NEW YORK, NY - APRIL 23: Katonya Breaux Riley and Frank Ocean attend the 2013 Time 100 Gala at Frederick P. Rose Hall, Jazz at Lincoln Center on April 23, 2013 in New York City. (Photo by Jemal Countess/Getty Images for TIME)

The album skit is supposed to be over. What was once an essential hallmark of hip-hop and R&B LPs is now a disposable flourish; WAVs and MP3s don’t have the physicality of vinyls and cassettes, so now you can always just skip the interludes, no problem. In just the past decade, Kanye West’s skits have gone from overused stopgaps to afterthoughts (Max B‘s phone message couldn’t have been part of the original Life of Pablo plans); even De La Soul — who popularized the concept on 1989’s skit-stuffed 3 Feet High and Rising — have been distancing themselves from interstitial segments since 1993’s Buhloone Mindstate.

Yet, the modern album is still sprinkled with them — even the clichéd voicemail skit, which dates back to before Common dropped the Sense. If you have a heart (and a subscription to Apple Music), chances are that you heard another new one over the weekend. Early into Frank Ocean‘s stunning Blonde, Rosie Watson — the mother of Ocean’s “good friend Jonathan” gives some very-motherly advice via a minute-long message, cautioning against the typical vices (weed, alcohol, the temptation to fit in). True, it’s delivered over a melody that’s so beautifully childlike it sounds like the theme song to some forgotten PBS Kids show. But still, it’s basically just audio of a mom being a mom.

“Do not smoke marijuana, do not consume alcohol, do not get in the car with someone who is inebriated,” Watson says, doling out guidance she’s undoubtedly relayed to her sons hundreds of times. “This is mom, call me, bye.”

The warm moment seems small in scale, but, at this point, nothing about this record is small — this is a new Frank Ocean album we’re talking about. After putting out a modern classic (2012’s channel ORANGE), the crooner born Christopher Edwin Breaux spent the next four years more or less as a recluse, whetting appetites with phantom release dates. And to offset the distant myth that has become Frank’s arc, we have a mother, acting as a familial (and familiar) presence, imbuing Blonde with even more intimacy. Not that Frank needs much help there; his songwriting abilities are singular. The 28-year-old’s work portrays someone who’s painfully aware of the heartbreak that comes with simply being human, and the inevitability of the hedgehog’s dilemma. But in the same breath, he’ll sing of forever as if it’s a palpable thing, within hands’ reach.

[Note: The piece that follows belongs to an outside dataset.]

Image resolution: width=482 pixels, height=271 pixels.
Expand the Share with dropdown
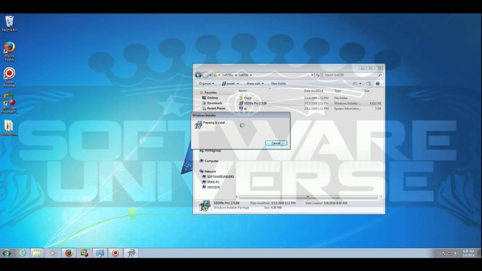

A mother’s voicemail might read like an aside, especially on an Event Album like Blonde. But parental voicemails and phone calls are a regular presence on some of the decade’s most beloved albums. On his breakthrough 2013 mixtape Acid Rap, Chance the Rapper‘s father tells him how proud he is during a heartrending phone call that appears late into the record. Kendrick Lamar’s mother appears throughout 2012’s good kid, m.A.A.d city via voicemail, and on the album’s denouement, she tells the young star that he has to do right by the kids who still dwell on the deadly Compton streets he escaped.

On one hand, hosting parents on albums that are both career and cultural touchstones offers the audience a personal touch, a human element. The phone calls are reminders that before these artists’ stories became ours, they continued the hopes of the generation before them. Momma Lamar/Papa Chance’s loving sentiments also add a sense of urgency. Yes, simple advice and affirming praise feel like minor joys; but they’re often one of a parent’s only navigational tools for sending a young African-American man out into the world’s madness. Not doing drugs, abstaining from alcohol — those are things we can control. Heartbreak, police brutality, and the damaging construct of black masculinity — those are things a parent’s love can’t defend against.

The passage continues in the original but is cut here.